Se sentó durante unos segundos sobre un taburete de plástico rojo, cuya forma recordaba a un enorme reloj de arena, donde siguió, muy concentrada, inspeccionando con su linterna todo lo que se encontraba dentro de una caja llena de ropa. De repente, un movimiento a sus espaldas la sacó de su ensimismamiento. Algo que le hizo sentir que una silueta acababa de pasar por el jardín, una especie de sombra que parecía haber cruzado justo delante de la puerta de la caseta.

—¿Papá? —preguntó, girándose hacia la puerta. Podía sentir su piel muy tensa y fría, y como poco a poco, mientras esperaba respuesta, se iba erizando bajo la camiseta blanca, muy larga, que la cubría.

Al no obtener respuesta decidió caminar hasta la entrada, iluminando cada uno de sus pasos con su linterna. Con cierto recelo, asomó su cabeza por el hueco de la puerta, esperando descubrir la silueta de alguien conocido. Todo seguía a oscuras, pero estaba segura de que no había nadie allí fuera.

Con precaución, salió de la caseta y empezó a caminar lentamente por el césped. Solo había dado unos pocos pasos cuando un nuevo sonido la sorprendió. El crujido con el que los aspersores del riego empezaban a funcionar, seguido del seseo y el rítmico movimiento del agua. En cuestión de segundos se vio en medio de una guerra de agua, mojándose tanto sus pies como sus piernas. Aun así le costó reaccionar. Le costó correr de vuelta a la caseta, para encerrarse en su interior.

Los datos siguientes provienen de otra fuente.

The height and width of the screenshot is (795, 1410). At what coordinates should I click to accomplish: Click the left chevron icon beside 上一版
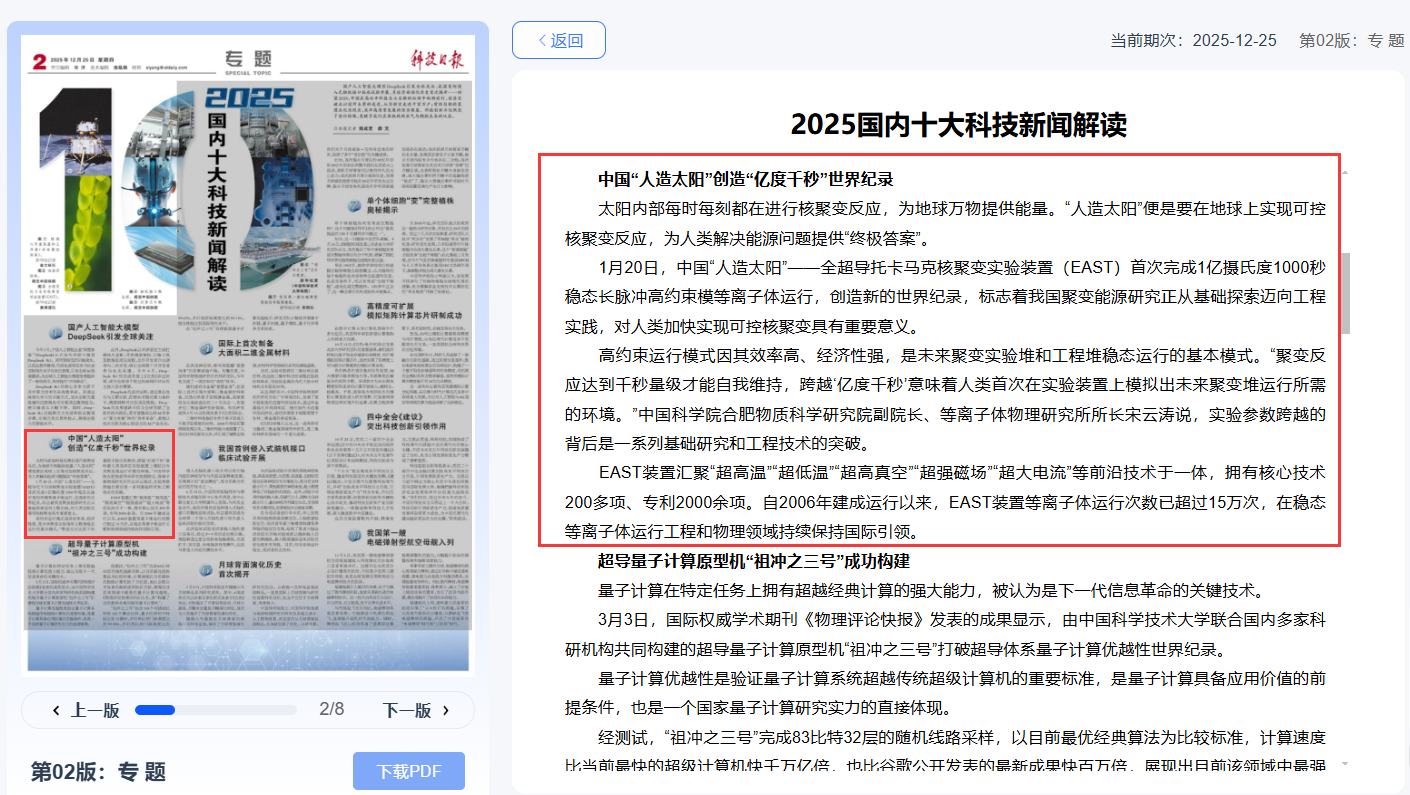pyautogui.click(x=57, y=710)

Casi riendo al verse allí calada de cintura para abajo, decidió no darle mayor importancia a lo ocurrido, no tenía tiempo para calentarse la cabeza con pequeñeces, debía de seguir buscando. Por ello, se movió hacia la caja que había dejado a medio examinar de forma apresurada, lo que por desgracia no le hizo reparar en que justo detrás de ella se encontraba el taburete donde poco antes había estado sentada. Nada pudo hacer para evitar el golpe, el gran tropezón que a punto estuvo de tirarla e hizo al objeto rojo rodar por el suelo hasta chocar contra la pared. Apoyada sobre una de las estanterías, escuchó cómo el taburete chocaba y cómo, tras el golpe, algo más se movía en su interior. Parecía que había algo dentro de aquel objeto.

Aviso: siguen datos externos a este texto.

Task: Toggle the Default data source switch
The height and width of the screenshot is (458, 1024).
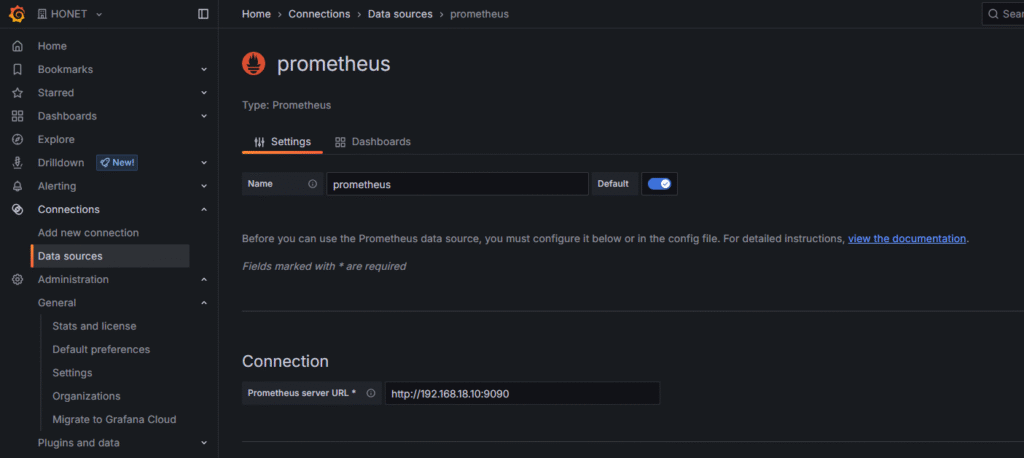Action: (x=659, y=184)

Rápidamente, se incorporó y corrió hasta el lugar del impacto. Sin dudarlo, levantó el taburete en peso y lo observó con atención. Dentro de aquella especie de gran reloj de arena rojo cabía prácticamente cualquier cosa. Tiró de la parte de superior, que sin mucho esfuerzo acabó cediendo. Tras quitar la tapa fue introduciendo, con cierto temor, sus manos en el hueco que se acababa de formar. Pronto llegó hasta lo que había zurrido desde allí dentro y lo fue sacando con sumo cuidado.

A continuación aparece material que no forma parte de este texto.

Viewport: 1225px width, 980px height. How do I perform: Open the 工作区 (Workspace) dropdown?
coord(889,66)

Se trataba de una agenda del año 1999, justo el año en el que Macarena había desaparecido. Sin poder todavía creerse lo que acababa de encontrar, la abrió rápidamente y empezó a ojear entre sus páginas. Maravillada, se dio cuenta de que la persona que la había utilizado había escrito entradas muy largas, describiendo lo que le había sucedido durante el día. Lo que tenía ante ella era en realidad, un diario.